4.3 Conflict with Agreement Other Laws. In the event of any conflict between the terms of this Addendum and the terms of the Agreement, the terms of this Addendum shall control. All of the other terms and conditions contained in the Agreement and not specifically amended hereby remain in full force and effect. Nothing in this Addendum shall be construed to broaden Business Associate’s permitted uses and disclosures of Protected Health Information under the Agreement. Any ambiguity in this Addendum shall be resolved in favor of a meaning that permits Covered Entity and Federal Transaction Rule. To the extent that the Federal Privacy Regulations conflict with other laws, the determinations made by the Department of Health and Human Services under 45 CFR
160.201 through 160.205, as amended, shall determine which law controls. In the event that the Department of Health and Human Services has not made a determination of which controls, the more restrictive law shall control in accordance with the requirements of 45
CFR 160.201 through 160.205, as amended.
4.4 Miscellaneous. All notices, demands, requests and other communications or documents required or permitted to be provided under this Addendum shall be provided in the manner set forth in the Agreement to the addresses set forth in the Agreement. This Addendum may be executed in any number of counterparts, each of which shall be an original and all of which shall together constitute one agreement. Should any part of this Addendum be Invalid or unenforceable, such invalidity or unenforceability shall not affect the validity and enforceability of the remaining portions. Each Individual signing this Addendum warrants that such execution has been duly authorized by the party(s) for which he is signing. The execution and performance of this Addendum by each party has been duly authorized by all necessary corporate action, and this Addendum constitutes the valid and enforceable obligation of each party in accordance with its terms. This Addendum shall be construed in accordance with the laws of the State of California. This Addendum constitutes the entire agreement between the Parties and supersedes any prior understanding, agreements, or representations by or between the Parties, written or oral, to the extent that they relate in any way to the subject matter hereof. This Addendum may not be modified except in writing executed by the party to be charged. In the event of any conflict between the terms of this addendum and the terms of the Agreement, the terms of the Agreement shall control. To the extent the Federal Privacy Regulations conflict with other state privacy laws, the advisory opinions issued by the Department of Health and Human Services shall determine which law controls. In the event that the Department of Health and Human Services has not made a determination of which law controls, the more restrictive law shall control in accordance with the requirements of 45 CFR 160.201 through 160.205, as amended. This Agreement shall not confer any rights or remedies upon any person other than the Parties and their respective successors and permitted assigns. There are no third party beneficiaries to this Agreement.

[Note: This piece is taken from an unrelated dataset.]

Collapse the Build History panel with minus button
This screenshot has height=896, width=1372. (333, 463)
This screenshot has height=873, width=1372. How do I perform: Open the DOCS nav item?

EXHIBIT C MEDICARE GUIDELINES
By signing below, or in signature box electronically. Broker agrees that they have received a copy of the most current “CMS Medicare Sales and Marketing Guideline” and the relevant portions of the Medicare Managed Care Manual, which incorporates the “Must Use/Can’t Use/Can Use” guidelines. Broker understands that from time to time Medicare may modify these guidelines and Broker is responsible to obtain these revised guidelines and abide by all terms.